His words: “The federal government had granted N35,000 increase. And those discussions were supposed to be for and on behalf of not only the federal government, but on behalf of all workers in Nigeria, including those employed by local governments and state governments. 

“And the additional revenue accruing from the withdrawal of subsidy trickles down to the state and to the local government.

“Now, I would have wished that somebody the NLC recognise that the hunger in the stomach of federal employees is not any worse than the hunger in the stomach of those state employees, nor local government employees. 

“If these are the issues on the table, even as a senator I will publicly support an action against any government that thinks that we should lament away our hunger and while the people do what they do. 

“Unfortunately, this strike is not about those issues. And I think we have to be careful not to mix our political opinion with our responsibilities, because the issues confronting workers are so many that they should become the priority. 

The Senator reiterated his stance against brutality against any Nigerian while stressing that addressing the hierarchy of workers’ needs should be NLC’s focus.

He said: “But let me be clear. I do not support the brutalization of any Nigerian. I emphasise, any Nigerian, including a journalist, including the unemployed. Of course, including Labour Leader”.

Commenting on the just concluded off-season governorship polls, particularly the one in Imo State, Oshiomhole noted that the people chose based on the performance of of the governor in the last four years.

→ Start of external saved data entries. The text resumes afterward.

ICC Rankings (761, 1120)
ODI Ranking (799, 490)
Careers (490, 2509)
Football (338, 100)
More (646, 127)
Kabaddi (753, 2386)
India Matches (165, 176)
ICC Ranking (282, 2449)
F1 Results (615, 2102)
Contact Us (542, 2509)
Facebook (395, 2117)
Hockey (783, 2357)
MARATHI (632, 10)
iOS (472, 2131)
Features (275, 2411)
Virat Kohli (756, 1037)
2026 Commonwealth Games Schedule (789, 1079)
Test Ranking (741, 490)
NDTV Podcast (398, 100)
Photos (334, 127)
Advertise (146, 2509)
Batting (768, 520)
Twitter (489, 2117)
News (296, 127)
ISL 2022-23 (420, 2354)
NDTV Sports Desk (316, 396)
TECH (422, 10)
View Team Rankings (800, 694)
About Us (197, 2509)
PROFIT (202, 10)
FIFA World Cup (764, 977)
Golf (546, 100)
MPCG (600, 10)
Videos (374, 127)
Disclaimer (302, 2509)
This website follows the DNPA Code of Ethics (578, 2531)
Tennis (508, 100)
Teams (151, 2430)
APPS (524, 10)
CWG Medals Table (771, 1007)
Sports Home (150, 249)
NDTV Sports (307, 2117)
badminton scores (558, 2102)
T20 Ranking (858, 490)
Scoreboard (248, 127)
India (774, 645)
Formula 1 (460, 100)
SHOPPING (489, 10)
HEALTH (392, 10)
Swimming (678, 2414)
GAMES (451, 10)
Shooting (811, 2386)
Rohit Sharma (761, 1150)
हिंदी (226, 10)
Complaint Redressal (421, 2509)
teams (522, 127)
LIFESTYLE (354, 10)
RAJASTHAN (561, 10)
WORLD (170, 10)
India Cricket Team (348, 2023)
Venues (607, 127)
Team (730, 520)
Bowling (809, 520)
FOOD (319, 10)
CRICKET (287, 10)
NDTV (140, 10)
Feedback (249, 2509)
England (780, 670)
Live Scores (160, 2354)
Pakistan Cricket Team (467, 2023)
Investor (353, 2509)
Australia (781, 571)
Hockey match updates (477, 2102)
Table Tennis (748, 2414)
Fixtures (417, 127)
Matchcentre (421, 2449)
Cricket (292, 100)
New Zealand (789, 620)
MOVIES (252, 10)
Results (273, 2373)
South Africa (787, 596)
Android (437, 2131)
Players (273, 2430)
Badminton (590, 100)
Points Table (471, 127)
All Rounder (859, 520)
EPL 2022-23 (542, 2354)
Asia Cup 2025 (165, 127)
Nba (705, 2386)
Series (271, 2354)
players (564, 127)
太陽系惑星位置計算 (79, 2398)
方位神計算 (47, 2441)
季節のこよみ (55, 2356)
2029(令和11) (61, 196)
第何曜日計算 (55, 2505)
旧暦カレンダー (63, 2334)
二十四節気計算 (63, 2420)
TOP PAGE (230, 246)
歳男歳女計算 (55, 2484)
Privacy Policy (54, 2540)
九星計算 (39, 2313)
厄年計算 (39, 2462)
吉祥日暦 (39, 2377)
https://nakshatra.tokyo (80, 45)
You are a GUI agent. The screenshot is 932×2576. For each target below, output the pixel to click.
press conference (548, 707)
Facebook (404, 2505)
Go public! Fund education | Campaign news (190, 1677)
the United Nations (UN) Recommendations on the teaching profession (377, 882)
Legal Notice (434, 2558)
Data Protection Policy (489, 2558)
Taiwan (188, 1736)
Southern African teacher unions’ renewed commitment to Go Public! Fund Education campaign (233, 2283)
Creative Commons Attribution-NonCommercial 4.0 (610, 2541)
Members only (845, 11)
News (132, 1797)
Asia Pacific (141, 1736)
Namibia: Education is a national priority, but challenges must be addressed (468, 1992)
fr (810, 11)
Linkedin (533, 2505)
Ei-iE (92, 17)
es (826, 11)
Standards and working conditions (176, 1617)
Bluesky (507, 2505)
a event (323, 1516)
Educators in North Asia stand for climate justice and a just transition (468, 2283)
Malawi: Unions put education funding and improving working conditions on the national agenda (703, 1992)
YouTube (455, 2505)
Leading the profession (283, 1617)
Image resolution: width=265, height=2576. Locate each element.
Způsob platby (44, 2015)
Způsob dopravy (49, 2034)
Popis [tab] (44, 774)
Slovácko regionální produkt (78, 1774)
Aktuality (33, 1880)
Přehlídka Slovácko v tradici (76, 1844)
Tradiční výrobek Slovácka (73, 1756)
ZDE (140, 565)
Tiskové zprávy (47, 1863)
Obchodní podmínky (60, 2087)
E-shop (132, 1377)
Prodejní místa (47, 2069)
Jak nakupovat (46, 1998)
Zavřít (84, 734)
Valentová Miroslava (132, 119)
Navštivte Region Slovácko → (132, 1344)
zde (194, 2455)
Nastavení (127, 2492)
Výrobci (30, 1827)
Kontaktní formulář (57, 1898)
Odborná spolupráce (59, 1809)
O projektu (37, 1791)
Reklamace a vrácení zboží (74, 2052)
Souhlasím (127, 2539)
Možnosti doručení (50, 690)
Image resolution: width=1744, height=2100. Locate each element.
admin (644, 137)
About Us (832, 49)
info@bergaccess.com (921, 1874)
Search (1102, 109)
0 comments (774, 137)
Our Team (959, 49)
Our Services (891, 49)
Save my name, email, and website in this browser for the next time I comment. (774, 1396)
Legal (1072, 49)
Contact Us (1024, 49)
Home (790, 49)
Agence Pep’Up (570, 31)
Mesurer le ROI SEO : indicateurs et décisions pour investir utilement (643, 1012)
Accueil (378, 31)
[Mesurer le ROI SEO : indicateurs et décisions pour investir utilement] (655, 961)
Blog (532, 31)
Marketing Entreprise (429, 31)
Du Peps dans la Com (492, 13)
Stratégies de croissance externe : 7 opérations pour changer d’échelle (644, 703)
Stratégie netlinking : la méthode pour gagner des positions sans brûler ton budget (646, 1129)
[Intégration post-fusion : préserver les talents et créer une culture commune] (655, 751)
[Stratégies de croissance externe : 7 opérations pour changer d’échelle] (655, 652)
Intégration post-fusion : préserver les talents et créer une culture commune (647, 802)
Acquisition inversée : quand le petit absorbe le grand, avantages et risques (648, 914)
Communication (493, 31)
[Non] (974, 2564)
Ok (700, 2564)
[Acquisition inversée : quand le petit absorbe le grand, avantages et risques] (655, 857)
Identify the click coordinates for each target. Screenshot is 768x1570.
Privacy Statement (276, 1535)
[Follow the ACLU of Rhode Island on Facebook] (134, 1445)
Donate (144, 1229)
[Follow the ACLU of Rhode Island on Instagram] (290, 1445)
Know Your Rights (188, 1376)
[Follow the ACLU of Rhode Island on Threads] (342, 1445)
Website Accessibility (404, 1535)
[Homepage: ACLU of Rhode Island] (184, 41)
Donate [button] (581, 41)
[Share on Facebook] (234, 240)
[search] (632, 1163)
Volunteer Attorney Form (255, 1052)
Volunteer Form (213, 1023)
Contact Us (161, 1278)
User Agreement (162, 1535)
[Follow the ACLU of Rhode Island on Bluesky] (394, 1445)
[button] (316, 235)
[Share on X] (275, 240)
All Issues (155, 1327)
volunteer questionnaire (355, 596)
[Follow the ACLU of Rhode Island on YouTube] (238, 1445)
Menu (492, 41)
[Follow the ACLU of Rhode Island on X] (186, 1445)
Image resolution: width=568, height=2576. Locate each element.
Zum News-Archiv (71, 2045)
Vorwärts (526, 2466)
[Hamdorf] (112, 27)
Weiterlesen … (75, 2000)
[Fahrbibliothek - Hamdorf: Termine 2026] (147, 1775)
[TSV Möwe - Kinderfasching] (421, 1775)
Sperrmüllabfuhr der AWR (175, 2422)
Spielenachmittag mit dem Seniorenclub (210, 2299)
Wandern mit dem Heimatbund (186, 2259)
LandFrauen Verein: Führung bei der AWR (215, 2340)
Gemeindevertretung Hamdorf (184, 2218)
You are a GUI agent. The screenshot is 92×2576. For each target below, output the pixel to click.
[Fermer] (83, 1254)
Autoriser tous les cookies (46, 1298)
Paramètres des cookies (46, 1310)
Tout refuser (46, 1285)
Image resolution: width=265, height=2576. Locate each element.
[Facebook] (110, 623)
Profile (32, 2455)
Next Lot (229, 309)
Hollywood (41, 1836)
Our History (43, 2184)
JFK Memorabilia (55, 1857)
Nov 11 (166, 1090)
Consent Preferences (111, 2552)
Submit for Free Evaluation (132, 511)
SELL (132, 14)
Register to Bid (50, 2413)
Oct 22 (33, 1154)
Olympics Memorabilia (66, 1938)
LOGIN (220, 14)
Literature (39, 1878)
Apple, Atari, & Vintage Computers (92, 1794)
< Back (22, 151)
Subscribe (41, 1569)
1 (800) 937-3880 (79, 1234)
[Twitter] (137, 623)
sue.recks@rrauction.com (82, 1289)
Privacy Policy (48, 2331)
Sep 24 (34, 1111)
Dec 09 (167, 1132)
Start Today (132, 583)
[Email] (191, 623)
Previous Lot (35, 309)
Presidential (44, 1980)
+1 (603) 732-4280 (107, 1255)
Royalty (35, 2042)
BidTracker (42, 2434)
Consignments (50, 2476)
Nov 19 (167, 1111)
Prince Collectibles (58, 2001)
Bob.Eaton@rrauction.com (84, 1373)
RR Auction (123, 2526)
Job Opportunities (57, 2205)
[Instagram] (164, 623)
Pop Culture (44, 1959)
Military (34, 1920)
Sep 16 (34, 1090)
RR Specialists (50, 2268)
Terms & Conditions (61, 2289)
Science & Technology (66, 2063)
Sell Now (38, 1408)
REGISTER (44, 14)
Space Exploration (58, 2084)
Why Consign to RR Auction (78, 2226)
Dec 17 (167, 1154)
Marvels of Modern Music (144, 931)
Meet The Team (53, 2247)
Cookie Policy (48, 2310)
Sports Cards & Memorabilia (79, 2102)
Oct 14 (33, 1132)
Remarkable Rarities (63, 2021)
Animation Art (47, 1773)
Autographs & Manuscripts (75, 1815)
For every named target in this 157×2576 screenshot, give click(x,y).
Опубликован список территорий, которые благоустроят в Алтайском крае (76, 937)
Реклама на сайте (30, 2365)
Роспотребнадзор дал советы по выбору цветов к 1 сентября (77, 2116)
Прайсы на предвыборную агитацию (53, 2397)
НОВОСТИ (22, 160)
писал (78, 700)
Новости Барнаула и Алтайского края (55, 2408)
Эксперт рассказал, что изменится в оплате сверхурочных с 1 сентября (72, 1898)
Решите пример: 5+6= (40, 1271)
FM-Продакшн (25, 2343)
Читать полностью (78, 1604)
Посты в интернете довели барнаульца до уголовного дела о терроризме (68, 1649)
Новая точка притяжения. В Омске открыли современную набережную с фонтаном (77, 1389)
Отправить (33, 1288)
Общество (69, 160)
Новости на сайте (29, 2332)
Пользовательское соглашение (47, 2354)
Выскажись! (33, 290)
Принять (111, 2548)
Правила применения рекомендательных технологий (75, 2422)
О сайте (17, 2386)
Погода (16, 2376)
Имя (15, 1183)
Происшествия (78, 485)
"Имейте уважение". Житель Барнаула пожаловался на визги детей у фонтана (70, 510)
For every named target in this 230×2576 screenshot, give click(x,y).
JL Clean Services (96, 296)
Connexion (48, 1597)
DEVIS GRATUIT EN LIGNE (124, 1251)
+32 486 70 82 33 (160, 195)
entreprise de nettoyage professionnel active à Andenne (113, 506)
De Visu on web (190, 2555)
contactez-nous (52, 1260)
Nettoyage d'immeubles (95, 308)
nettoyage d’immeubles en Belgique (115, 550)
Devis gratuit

According to him, most analysis of how the people make choices in the inner recesses of the states, especially in the media, are based on wrong indices, which do not represent the realities of the voters across the states.

According to him: “Particularly for Imo state, there have been a lot of forces working to undermine security in Imo State and they’ve resorted to measures that are adding tension in Imo State and some people even want to plunge the state into darkness, believing that when it is dark the people cannot vote.

“But I think for me my take away from the Imo election is that these forgotten majority of people who are voiceless, who can’t even access you. But they have the power of the ballot.

“That it is not what sponsored commentators say on television or sponsored writers write in newspapers that will inform their judgment, their judgments will be formed by what they have seen the governor doing, and those aspect of what the governor is doing that touch them.

“For example, when the governor construct a road to the village, a village that was not accessible before and you tell those villagers that the governor is bad. They’ll say ‘he may be bad for you o, but he’s good for me’.

“When I saw the governor commissioning a very modern hospital in a remote area and you go on television to say ‘that Governor Hope is a bad man.’ They’ll say ‘he’s bad to you, but he gave us hospital. We are going to give him our votes’. 

“For me, that is the beauty of democracy and it also put on notice, commentators that they shouldn’t sit in the comfort of state capitals and comment almost with managerial confidence about the goings on in the state when they have never even visited that state.

“The worst mistake you can make is to rely on sampling people in Abuja whom we call ward 17. They don’t exist in the states but they are very vocal. They are the ones you will find being hosted by TV hosts. But those voiceless guys, they are potent. 

“They are actually the ones that vote, while the commentators asking whether people have started fighting? I think that what has happened in Imo shows that this democracy cannot be arrested by urban elites”.